**About this task:** Show each line in the listing below that contains the word "computer".

**Records supplied:**
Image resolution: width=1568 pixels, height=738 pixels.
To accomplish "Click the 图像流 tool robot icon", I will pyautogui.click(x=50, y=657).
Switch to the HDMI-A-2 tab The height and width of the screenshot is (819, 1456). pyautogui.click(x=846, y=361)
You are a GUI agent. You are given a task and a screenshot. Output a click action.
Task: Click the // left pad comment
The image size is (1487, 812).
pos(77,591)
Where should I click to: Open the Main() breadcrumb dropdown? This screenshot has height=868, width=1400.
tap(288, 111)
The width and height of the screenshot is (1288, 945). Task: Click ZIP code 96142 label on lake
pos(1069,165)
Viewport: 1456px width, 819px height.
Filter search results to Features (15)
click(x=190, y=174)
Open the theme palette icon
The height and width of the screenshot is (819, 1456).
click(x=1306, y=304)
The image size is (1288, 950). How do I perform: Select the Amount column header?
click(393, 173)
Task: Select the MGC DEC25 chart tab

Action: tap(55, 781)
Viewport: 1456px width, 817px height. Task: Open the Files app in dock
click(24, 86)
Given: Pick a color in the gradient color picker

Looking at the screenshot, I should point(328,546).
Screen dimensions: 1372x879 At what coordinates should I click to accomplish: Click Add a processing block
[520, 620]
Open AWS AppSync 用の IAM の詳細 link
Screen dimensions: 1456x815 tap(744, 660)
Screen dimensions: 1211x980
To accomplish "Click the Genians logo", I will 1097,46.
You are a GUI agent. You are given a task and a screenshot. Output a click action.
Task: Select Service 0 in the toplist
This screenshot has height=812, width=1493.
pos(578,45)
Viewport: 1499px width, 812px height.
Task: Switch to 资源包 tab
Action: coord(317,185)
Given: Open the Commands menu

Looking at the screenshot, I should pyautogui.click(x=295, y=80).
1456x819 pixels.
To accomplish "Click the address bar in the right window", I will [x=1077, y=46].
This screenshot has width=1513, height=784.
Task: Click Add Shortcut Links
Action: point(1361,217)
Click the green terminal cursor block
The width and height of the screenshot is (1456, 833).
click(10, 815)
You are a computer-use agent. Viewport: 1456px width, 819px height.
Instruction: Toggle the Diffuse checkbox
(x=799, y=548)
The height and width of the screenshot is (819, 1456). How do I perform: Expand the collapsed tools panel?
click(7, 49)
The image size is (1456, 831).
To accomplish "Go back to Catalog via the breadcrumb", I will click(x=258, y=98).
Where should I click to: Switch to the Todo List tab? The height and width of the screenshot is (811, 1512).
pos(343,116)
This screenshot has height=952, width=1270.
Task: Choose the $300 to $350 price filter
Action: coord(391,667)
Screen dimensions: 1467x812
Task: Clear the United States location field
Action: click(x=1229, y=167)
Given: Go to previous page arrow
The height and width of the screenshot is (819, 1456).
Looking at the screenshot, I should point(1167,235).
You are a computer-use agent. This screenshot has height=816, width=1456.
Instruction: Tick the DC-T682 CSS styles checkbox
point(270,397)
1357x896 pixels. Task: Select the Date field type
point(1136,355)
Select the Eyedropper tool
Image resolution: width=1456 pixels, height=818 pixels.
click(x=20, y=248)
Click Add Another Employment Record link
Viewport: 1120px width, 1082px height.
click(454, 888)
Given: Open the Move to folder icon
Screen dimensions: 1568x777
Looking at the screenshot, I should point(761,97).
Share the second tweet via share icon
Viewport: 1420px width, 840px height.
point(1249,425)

**Exercise solution:**
You are a computer-use agent. Viewport: 1456px width, 819px height.
You are a computer-use agent. This screenshot has height=816, width=1456.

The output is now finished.